**Tarefa proposta**
Reescreva a parte do texto sobre empresas dos sonhos que começa em "Veja mais: 12" e vai até "e 82%, respectivamente.", trocando "respectivamente" por "nessa ordem".

**Trecho do texto**
Veja mais: 12 sinais que indicam que você pode ter um Burnout

Mudança de perspectiva

Segundo a Pesquisa Carreira dos Sonhos, de 2022, realizada pela Cia de Talentos, 75% das pessoas jovens têm uma empresa dos sonhos. Entre a média gestão e a alta liderança, as porcentagens são de 80% e 82%, respectivamente.

Apesar de inovação ser um tema bastante em alta, ela não é decisiva na hora das pessoas escolherem uma empresa dos sonhos. Para o público jovem e para a média gestão, o desenvolvimento de carreira foi o principal motivo de escolha, entre a alta liderança o desenvolvimento ficou na 2ª posição.

De acordo com o consultor de RH, Cézar Salvador, o conceito de “empresas dos sonhos” de hoje não é o mesmo das gerações passadas. Enquanto, antes, fatores como salário, porte do negócio e benefícios eram determinantes, atualmente há diversos outros pontos que fazem parte da equação.

**Material de estudo**
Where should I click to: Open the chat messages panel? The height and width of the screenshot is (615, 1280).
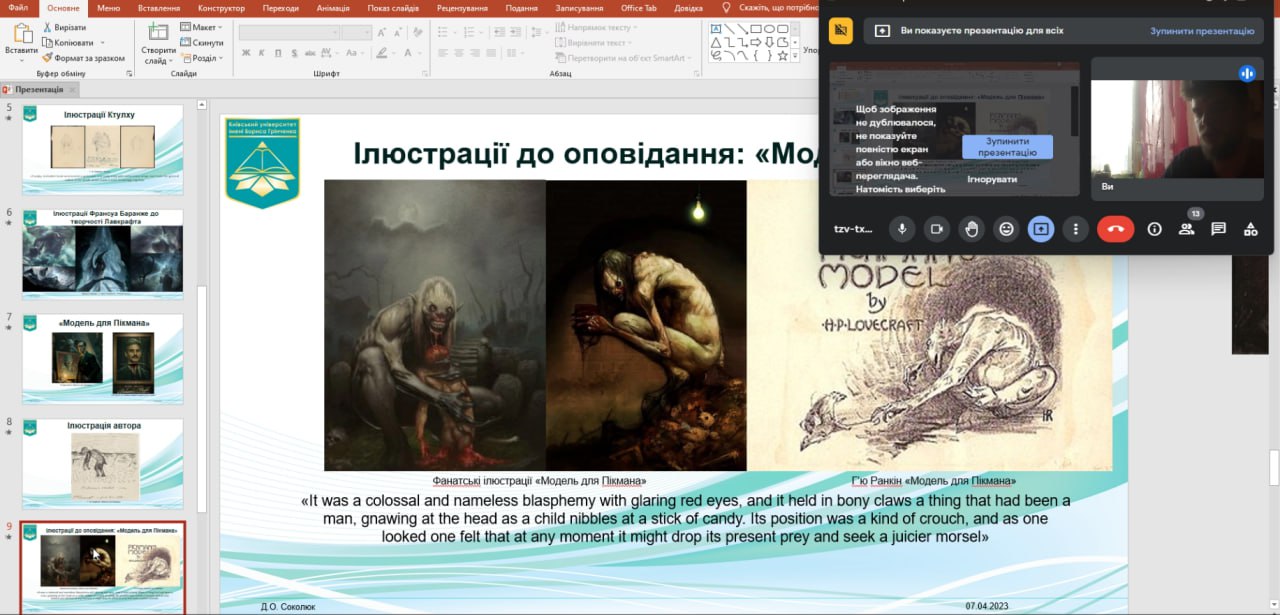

==

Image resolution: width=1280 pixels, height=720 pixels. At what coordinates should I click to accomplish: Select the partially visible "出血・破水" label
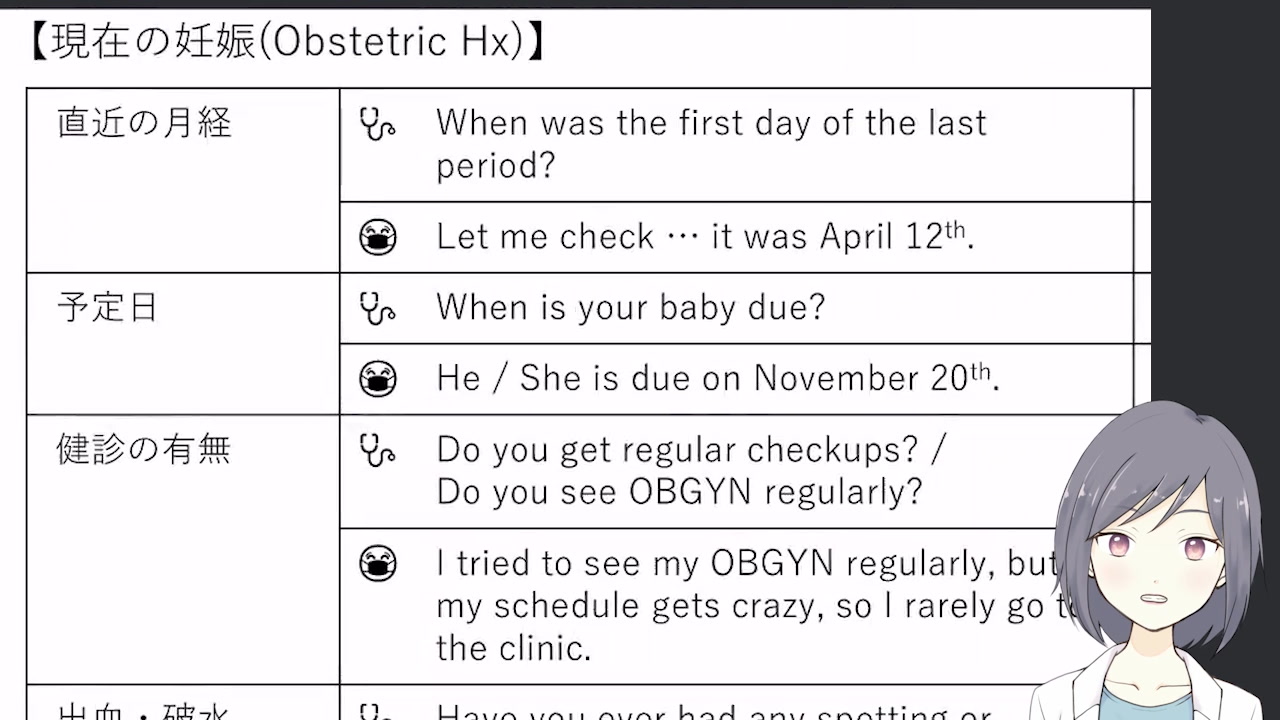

---

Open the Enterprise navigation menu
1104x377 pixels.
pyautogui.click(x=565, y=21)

**Campo de resposta**
Veja mais: 12 sinais que indicam que você pode ter um Burnout

Mudança de perspectiva

Segundo a Pesquisa Carreira dos Sonhos, de 2022, realizada pela Cia de Talentos, 75% das pessoas jovens têm uma empresa dos sonhos. Entre a média gestão e a alta liderança, as porcentagens são de 80% e 82%, nessa ordem.